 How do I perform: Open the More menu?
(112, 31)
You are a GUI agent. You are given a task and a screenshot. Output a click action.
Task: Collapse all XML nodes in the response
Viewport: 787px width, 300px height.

*What is needed*:
All lines from the one that has "You are a GUI" through the end of the material above should be returned exactly; omit the rest.

*Answer below*:
You are a GUI agent. You are given a task and a screenshot. Output a click action.
Task: Collapse all XML nodes in the response
Viewport: 787px width, 300px height.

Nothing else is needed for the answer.